Prompt. Use the information on each of these topics to develop a customized training manual for newly hired cybersecurity professionals at CyberLeet.
Specifically, the following critical elementsmust be addressed:
When doing the assignment is take in consideration the 3 core of information security: confidentiality, integrity and availability
I. How to Develop Cybersecurity Policies: In this part of the training manual, you will develop the cybersecurity policies in four distinct areas for new hires at CyberLeet. Based on information you have learned on cybersecurity use and governance, you will develop policies for end-user passwords, acceptable use, basic users, and user training. For each of these areas, follow the guiding questions to develop effective use policies that new hires will be trained on.
A. What principles should the information security analyst apply in order to develop appropriate password policies for their clients? Make sure you address confidentiality, integrity, and availability of information.

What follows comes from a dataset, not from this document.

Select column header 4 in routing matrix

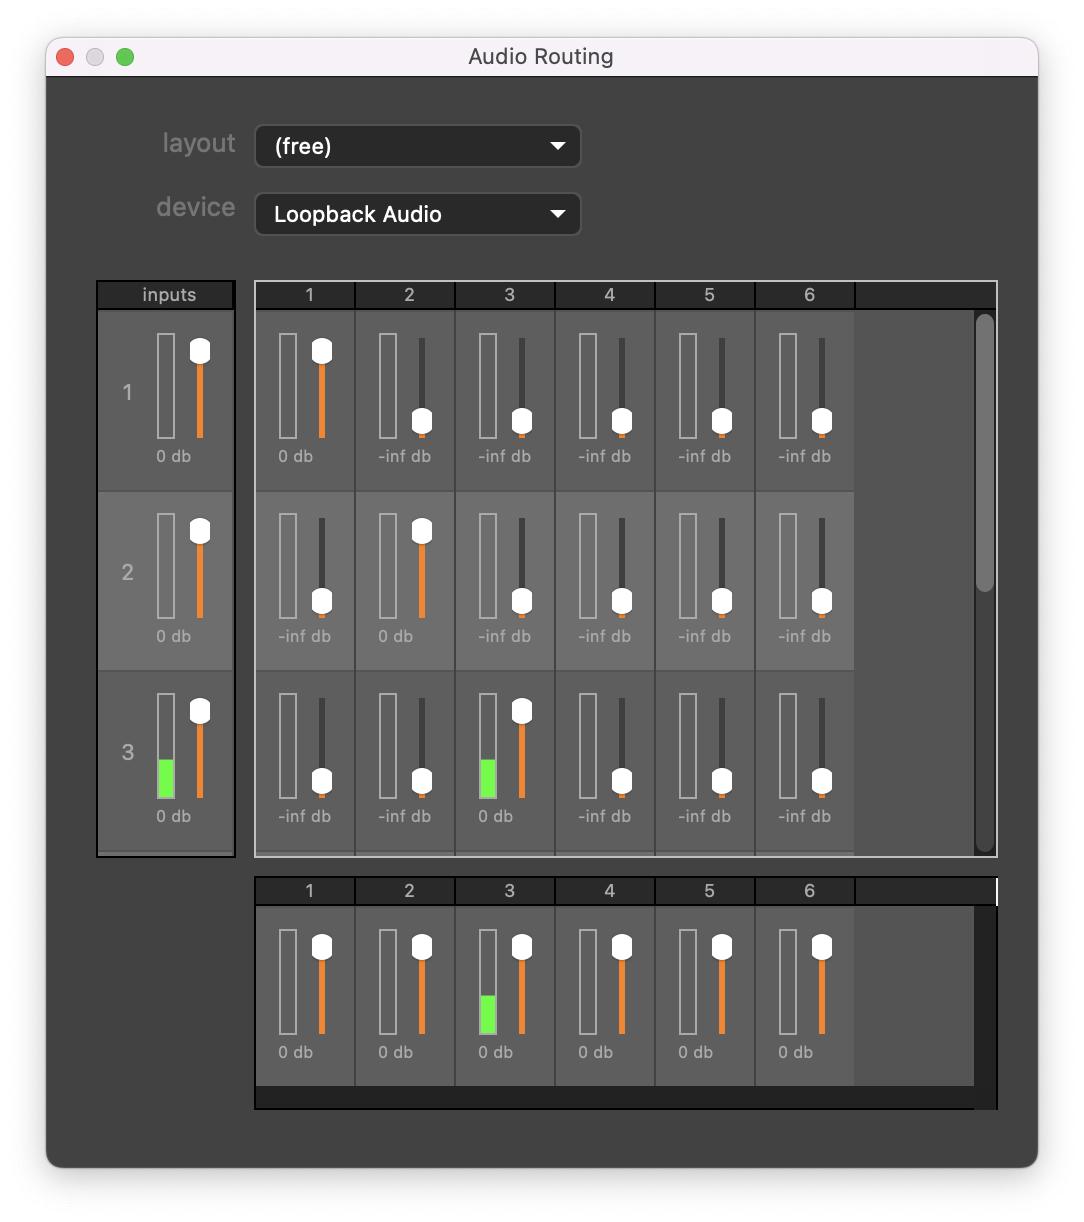pyautogui.click(x=609, y=295)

• Password length and composition of the password (e.g., uppercase, numbers, special characters)
• Time period between resets and ability to reuse a prior password
• Differentiated policies for different types of users (e.g., administrator vs. regular user)
B. What principles should the information security analyst apply in order to develop appropriate acceptable use policiesfor the client?
• What should users generally be allowed to do with their computing and network resources? When and why would each example be allowable?
• What should users generally be prohibited from doing with their computing and network resources? When and why would each example require prohibition?
• When and why should users be aware of acceptable use policies and how can organizations keep track of these policies?
C. What principles should the information security analyst apply in order to develop appropriate user training policiesfor the client?
• How to determine who would be trained
• How to determine how often trainings would occur
• How to determine whether certain staff receive additional training or whether they should be held to higher standards
D. What principles should the information security analyst apply in order to develop appropriate basic user policiesfor the client?
• When and why should users have to display some type of identification while in the workplace?
• What types of physical access (with or without ID) to company areas is acceptable? Why?
• When and why should employees with identification be allowed access to all areas of the company?
• When and why should employees be allowed to take work home or bring guests into the workplace?